With the images excluded, set down every line of the listing below exactly.
_ _ _ _ _ _ _
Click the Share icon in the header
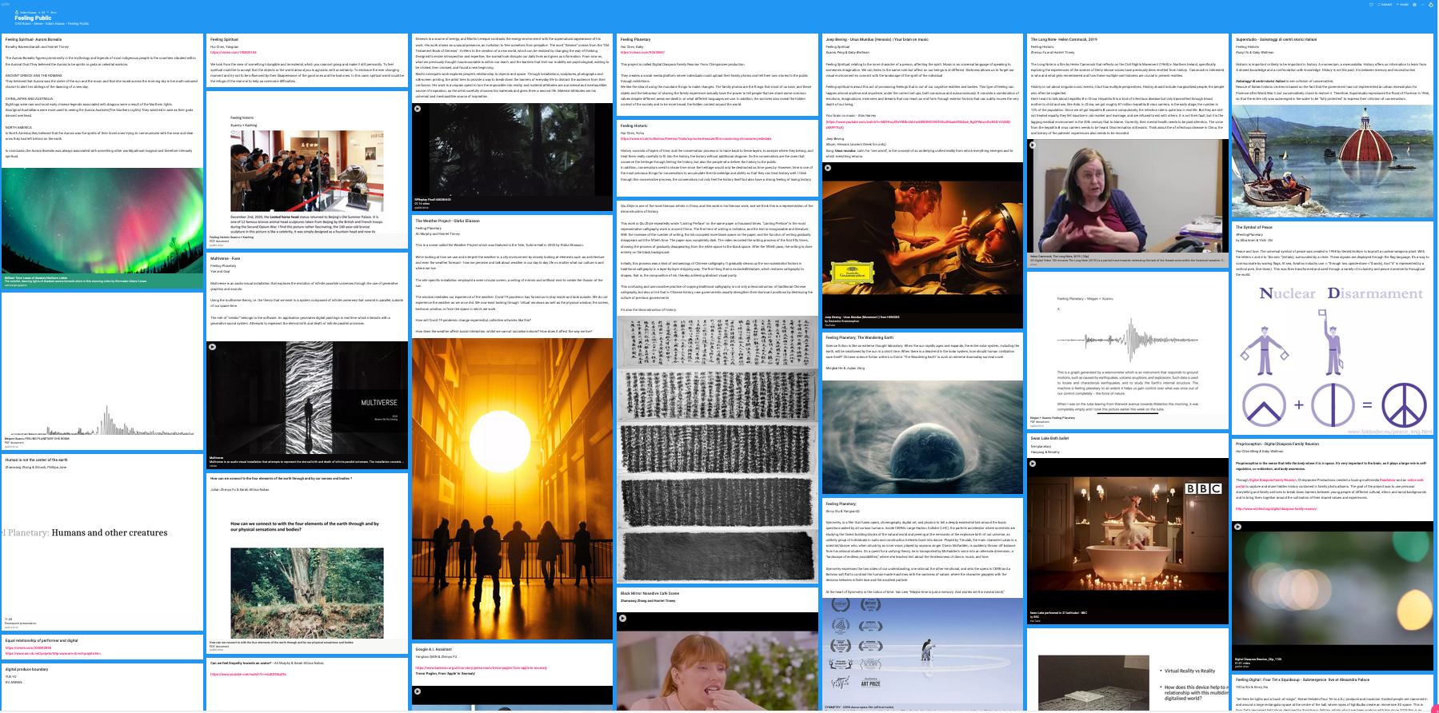Image resolution: width=1439 pixels, height=713 pixels. point(1401,5)
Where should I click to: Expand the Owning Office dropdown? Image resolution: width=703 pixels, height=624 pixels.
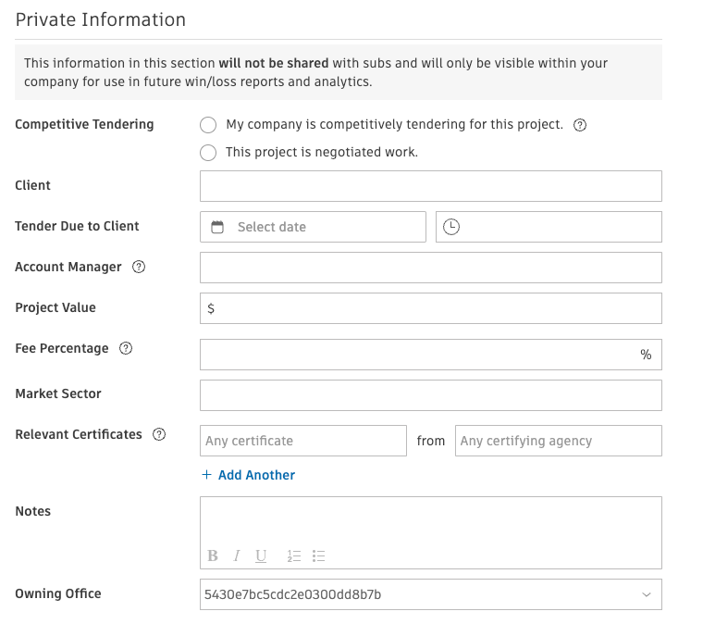point(431,594)
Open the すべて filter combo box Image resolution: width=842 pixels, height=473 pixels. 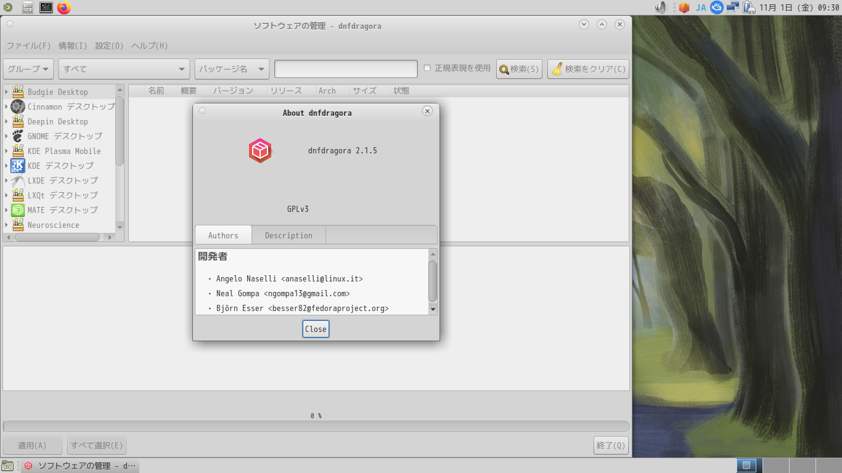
_ _ _ _ _ _ _
◆ **Solution to the exercise**:
Click the Share icon in the header
Image resolution: width=1439 pixels, height=713 pixels. point(1401,5)
Where should I click to: Expand the Owning Office dropdown? Image resolution: width=703 pixels, height=624 pixels.
point(431,594)
Open the すべて filter combo box Image resolution: width=842 pixels, height=473 pixels. 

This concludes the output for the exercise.